Dimensione del testo A A A
Capitolo 1
Look in my eyes, what do you see?
-'Sei bellissima lo stesso'-

Bum. Bum. Bum.

Sbattei più volte la pallina sul muro di fronte a me, prendendola sempre in modo impeccabile.

Bum. Bum. Bum.

Avevo cercato quella ragazza, Anastasia, ovunque. Non era su Facebook, su Twitter, su Instagnam, su Ask, su Shots, su Fahlo, su MySpace, su YouTube. Avevo persino cercato il suo cognome sull'elenco telefonico, ma di certo non potevo chiamare più di cento persone solo per trovare lei.

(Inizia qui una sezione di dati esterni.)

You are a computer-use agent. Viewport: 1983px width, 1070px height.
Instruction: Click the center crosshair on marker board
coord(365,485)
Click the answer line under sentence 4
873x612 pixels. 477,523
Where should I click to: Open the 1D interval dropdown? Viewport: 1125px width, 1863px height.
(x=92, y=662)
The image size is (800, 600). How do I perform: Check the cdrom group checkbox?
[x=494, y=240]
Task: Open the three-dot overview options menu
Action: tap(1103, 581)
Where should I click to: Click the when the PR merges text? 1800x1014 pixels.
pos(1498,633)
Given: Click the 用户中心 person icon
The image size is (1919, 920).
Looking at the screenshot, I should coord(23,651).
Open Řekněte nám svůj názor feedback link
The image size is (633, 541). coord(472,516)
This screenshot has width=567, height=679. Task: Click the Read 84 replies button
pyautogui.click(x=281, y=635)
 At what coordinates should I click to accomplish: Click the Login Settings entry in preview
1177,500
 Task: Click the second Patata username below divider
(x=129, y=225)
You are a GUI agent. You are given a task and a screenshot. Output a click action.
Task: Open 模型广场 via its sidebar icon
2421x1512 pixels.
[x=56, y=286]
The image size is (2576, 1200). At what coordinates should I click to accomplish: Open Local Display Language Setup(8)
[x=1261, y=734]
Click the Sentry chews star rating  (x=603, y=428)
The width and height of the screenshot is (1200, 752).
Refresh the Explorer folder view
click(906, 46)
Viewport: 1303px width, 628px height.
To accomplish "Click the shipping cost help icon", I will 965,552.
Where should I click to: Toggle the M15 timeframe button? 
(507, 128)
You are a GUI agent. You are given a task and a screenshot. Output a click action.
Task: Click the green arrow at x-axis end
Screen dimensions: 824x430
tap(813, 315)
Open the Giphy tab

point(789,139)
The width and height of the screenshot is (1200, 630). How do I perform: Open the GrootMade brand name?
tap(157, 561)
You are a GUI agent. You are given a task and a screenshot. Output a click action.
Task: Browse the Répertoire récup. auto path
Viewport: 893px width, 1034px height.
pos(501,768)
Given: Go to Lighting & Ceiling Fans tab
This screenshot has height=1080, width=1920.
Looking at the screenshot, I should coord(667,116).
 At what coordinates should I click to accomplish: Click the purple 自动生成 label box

Perché diamine doveva avere un cognome così comune? Così comune, ma che addosso a lei suonava perfettamente.

Bum. Bum. Bum.

Il mio cuore, ormai troppo ferito, mi pregava di non pensarla. La mia testa, invece, faceva il contrario. Il suo sorriso e le labbra che lo contornavano non smettevano di offuscare i miei pensieri e le mie facoltà mentali. Cavolo, mi aveva stregato e il solo pensiero di non riuscire a trovarla da nessuna parte mi faceva andare in tilt. Mi aveva preso, con una semplice frase e un semplice sorriso. Mi incuriosiva, volevo conoscerla e sapere qualcosa in più di lei. Cosa che andava contro le promesse che avevo fatto a me stesso, dato che era una ragazza e non volevo avvicinarmi ad una di loro.

Bum. Bum. Bum.

Ma cosa potevo farci, se mi aveva preso così tanto? Non riuscivo nemmeno a capire il perché. Era il potere delle donne. Era potere delle donne prendere un uomo e farlo diventare il proprio cagnolino. Senza far niente, mi aveva già stregato e già era diventata la regina dei miei pensieri. Da idiota mi stavo lasciando trasportare ancora, sicuro di ricevere un'altra delusione. Speravo, per lo meno, che fosse diversa. Anche se infondo sapevo, che tutte le ragazze sono uguali e tutte le ragazze prima o poi ti pugnalano. Per qualcuno più figo e con un portafoglio più gonfio nei pantaloni. Patetiche.

Bum. Bum. Bum.

-
Tesoro, sai vero che dalla mia stanza si sente tutto?- mia madre entrò in stanza, disturbando i miei pensieri. Mi distrassi un secondo, lasciando la pallina cadere.
-E tu lo sai che stavo facendo un record? Ero arrivato a trecentosessantasette- mia madre alzò gli occhi al cielo portando le braccia al petto.
-Trecentosessantasette rotture di scatole, Justin..- mormorò, sedendosi sul mio letto.
-Simpatica- mi sedetti anch'io, dandole un bacio sulla tempia.
-Non sei felice di aver vinto il premio?- chiese, poggiando le mani sulle ginocchia. Feci spallucce.
-E' uguale, insomma.. non mi cambia nulla- le sorrisi rassicurante, nascondendo un velo di tristezza.
-Perché non esci con i tuoi amici?- mi accarezzò il viso, incontrando i miei occhi a metà altezza.
-Perché devo andare a lavoro, stasera. Ricordi?- batté una mano sulla fronte, facendomi sorridere.
-Allora va a preparti che sono le sei- si alzlò con nonchalance, dandomi una leggera carezza sul volto.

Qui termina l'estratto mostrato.